For certain funded projects, especially those that involve funding of more than € 500, the project page will publish that you have received the funding. Typically, more extensive funding projects must also be applied for publicly. Wikimedia may also publish in its regular activity and financial reports the results of funding activities, together with the username of the funded person, if appropriate. For all funded projects, Wikimedia also processes user data for internal evaluation (e.g.  names, details of volunteer projects, funding amounts, evaluation results, project durations).

In the case of overnight stays and hotel bookings, personal data may have to be passed on to the respective hotel or accommodation, which, depending on the destination country of the trip, may involve data transmission to a third country. The legal basis for these processing operations is Art. 6 para. 1 lit. b DS-GVO.

In addition to the above-mentioned purposes, this data is processed in order to inform you of further funding and participation opportunities, project ideas or changes in funding guidelines. Wikimedia also uses personal data, in particular first and last name and address, to send funded persons an invitation to take part in a survey to improve the funding, greetings or thank-you messages or information, to inform the respective person about further funding and participation opportunities, and to notify them of project ideas or changes to the funding guidelines. For networking purposes, Wikimedia generally uses the usernames published in the Wikimedia projects, unless otherwise requested. If you contact us at the e-mail address provided on our website, you share with us at a minimum your e-mail address and any other information you may provide in your e-mail. In order to be able to handle your request, we are required to process this data. In each case, the legal basis for this is our legitimate interests in processing for the purposes mentioned in Art. 6 para. 1 lit. f DS-GVO.

Storage duration
We store your personal data for a period of 3 years from the date of your application for inspection and verification purposes (e.g. multiple applications) and then delete them. Please note that funding published on Wikipedia remains publicly available there even after this period. We store your e-mails and contacts as long as it is necessary to process your request and then store them for a period of 3 years in the event that you contact us again in reference to your original request.

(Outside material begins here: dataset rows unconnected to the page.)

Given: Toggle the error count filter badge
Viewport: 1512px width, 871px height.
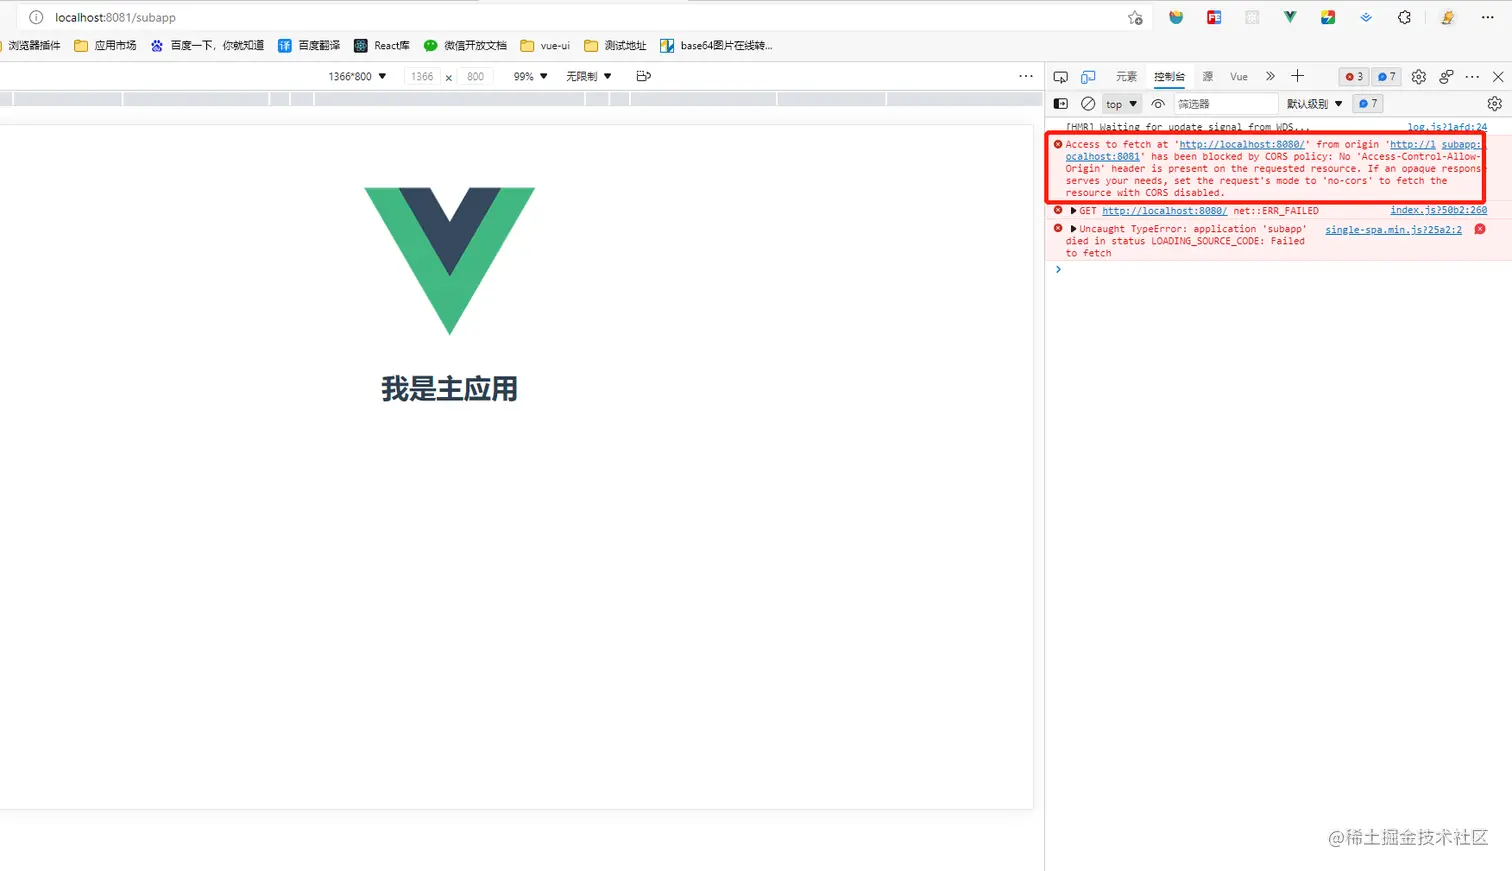Looking at the screenshot, I should 1352,76.
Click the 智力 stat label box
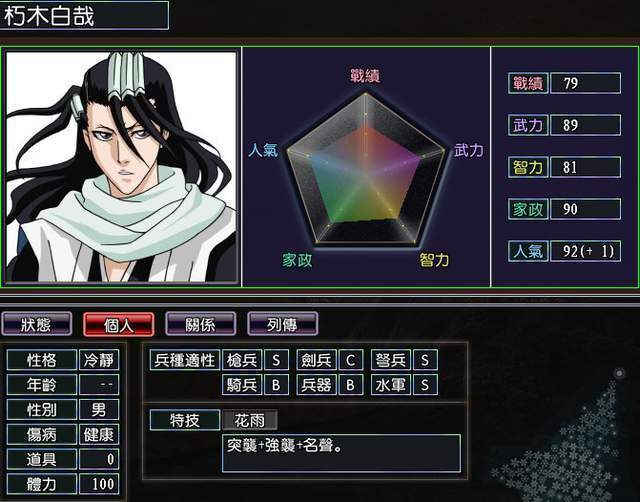The image size is (640, 502). coord(528,167)
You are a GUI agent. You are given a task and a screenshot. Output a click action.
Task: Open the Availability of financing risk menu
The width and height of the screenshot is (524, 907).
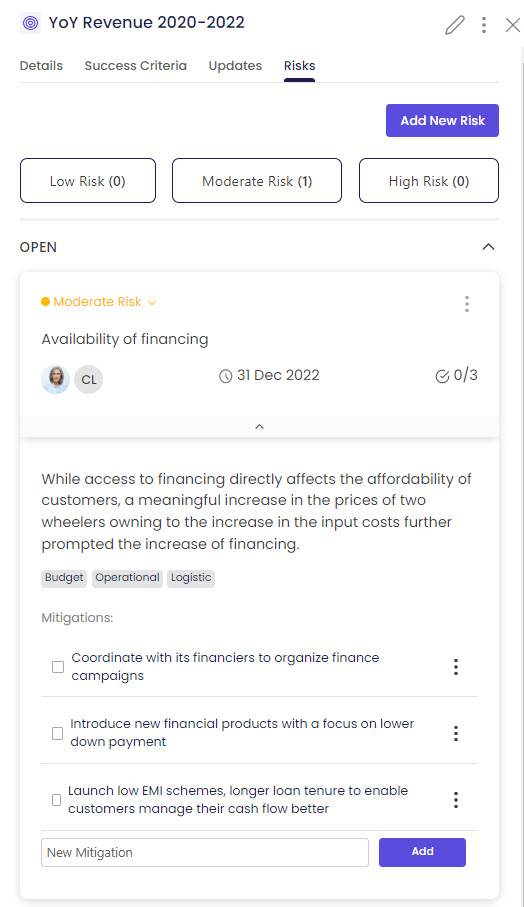(467, 304)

Occasionally, we make it possible to register for events we organize. This can usually be done online, but in certain cases also offline. To successfully register, you will need to provide certain personal data, which can vary depending on the event. Where applicable, mandatory and voluntary information is indicated on the respective registration form.

We primarily use the data to organize the participation of the registering person at the event and to implement the event. This includes contacting the participant to the extent required within the scope of the event’s organization. The legal basis for the processing of these personal data is Art. 6 para. 1 sentence 1 lit. b GDPR. We store this data for the aforementioned purposes until the event is completed.

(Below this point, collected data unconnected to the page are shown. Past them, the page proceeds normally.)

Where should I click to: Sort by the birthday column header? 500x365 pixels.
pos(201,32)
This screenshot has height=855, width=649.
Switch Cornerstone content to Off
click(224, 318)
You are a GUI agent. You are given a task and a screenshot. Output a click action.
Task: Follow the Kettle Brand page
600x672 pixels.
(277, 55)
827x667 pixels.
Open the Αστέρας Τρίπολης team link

We then store the data for an additional period of three years. This storage takes place due to our legitimate interest in being able to defend ourselves against any legal claims that may arise from the event or to assert such claims. The legal basis for this is Art. 6 para. 1 lit. f GDPR.

The data collected during registration will be processed internally by the department responsible for the organization of the event. The data can also be passed on to external recipients. This includes, above all, service providers who support us in the organization and implementation of the event. In addition to our general service providers and the service providers listed below, we may also use additional service providers apart from the general service providers listed below for online elections in connection with the event and its organization. Some events are supported by the Wikimedia Foundation. If this is the case, we may transmit data for reporting purposes in order to protect our legitimate interests and the interests of the Wikimedia Foundation.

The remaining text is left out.